Question 640: A previously healthy 61-year-old man comes to the physician because of a 6-month history of morning headaches. He also has fatigue and trouble concentrating on his daily tasks at work. He sleeps for 8 hours every night; his wife reports that he sometimes stops breathing for a few seconds while sleeping. His pulse is 71/min and blood pressure is 158/96 mm Hg. He is 178 cm (5 ft 10 in) tall and weighs 100 kg (220 lb); BMI is 31.6 kg/m2 . Which of the following is the most likely cause of this patient's hypertension?

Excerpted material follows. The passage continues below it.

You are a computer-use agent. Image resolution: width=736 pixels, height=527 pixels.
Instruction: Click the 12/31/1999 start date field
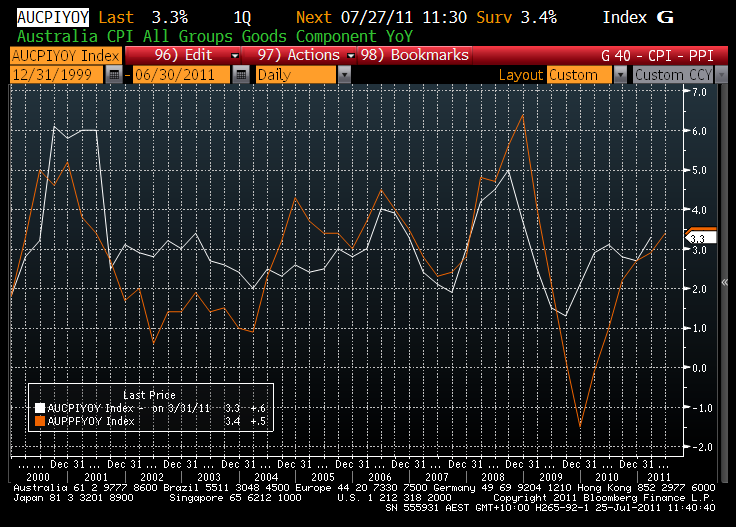(56, 75)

A. Proliferation of adrenal chromaffin cells
B. Overproduction of cortisol
C. Hypophyseal neoplasm
D. Nocturnal upper airway obstruction (Correct Answer)
E. Hypersecretion of aldosterone
Explanation: ***Nocturnal upper airway obstruction***
- The patient's **obesity (BMI 31.6)**, **morning headaches**, fatigue, difficulty concentrating, and spousal report of **witnessed apneic episodes during sleep** are classic signs of **obstructive sleep apnea (OSA)**.

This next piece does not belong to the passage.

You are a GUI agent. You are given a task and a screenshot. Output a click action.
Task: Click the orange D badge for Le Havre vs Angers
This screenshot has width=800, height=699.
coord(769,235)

- OSA causes **intermittent hypoxia and hypercapnia** during sleep, leading to **sympathetic nervous system activation**, increased catecholamine release, and **sustained hypertension** even during waking hours.
- OSA is one of the most common **secondary causes of hypertension**, especially in obese patients.

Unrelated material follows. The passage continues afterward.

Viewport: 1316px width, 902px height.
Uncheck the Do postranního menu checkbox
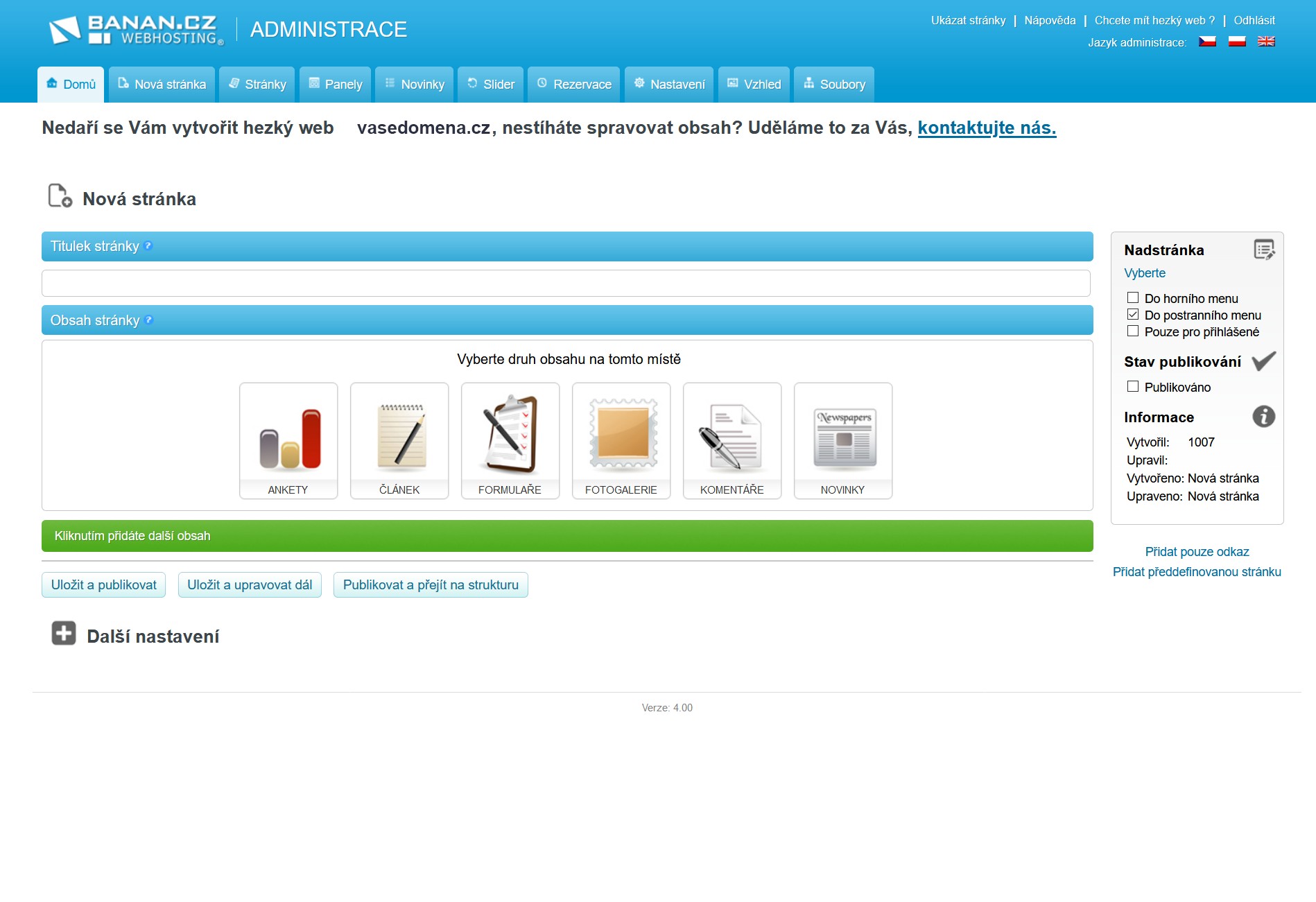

*Proliferation of adrenal chromaffin cells*
- This describes a **pheochromocytoma**, which typically presents with **paroxysmal hypertension**, severe episodic headaches, palpitations, and diaphoresis (the classic "triad").
- While headaches are present, the **sleep-related breathing disturbances** and obesity are not consistent with pheochromocytoma.
*Overproduction of cortisol*
- This suggests **Cushing's syndrome**, which includes symptoms like central obesity, **moon facies, buffalo hump, purple striae**, muscle weakness, and easy bruising, along with hypertension.
- The patient lacks the classic cushingoid features, and the symptoms are more consistent with sleep-disordered breathing.
*Hypophyseal neoplasm*
- A pituitary tumor could cause hypertension if it leads to conditions like **Cushing's disease** (ACTH-secreting) or **acromegaly** (growth hormone excess).
- However, there are no specific symptoms pointing towards a pituitary tumor (no visual field defects, acromegalic features, or cushingoid appearance), and the prominent **witnessed apneas** fit OSA much better.
*Hypersecretion of aldosterone*
- This is characteristic of **primary hyperaldosteronism (Conn's syndrome)**, which commonly presents with hypertension, often accompanied by **hypokalemia**, muscle weakness, and polyuria.
- The patient's symptoms do not suggest electrolyte abnormalities or other classic signs of mineralocorticoid excess.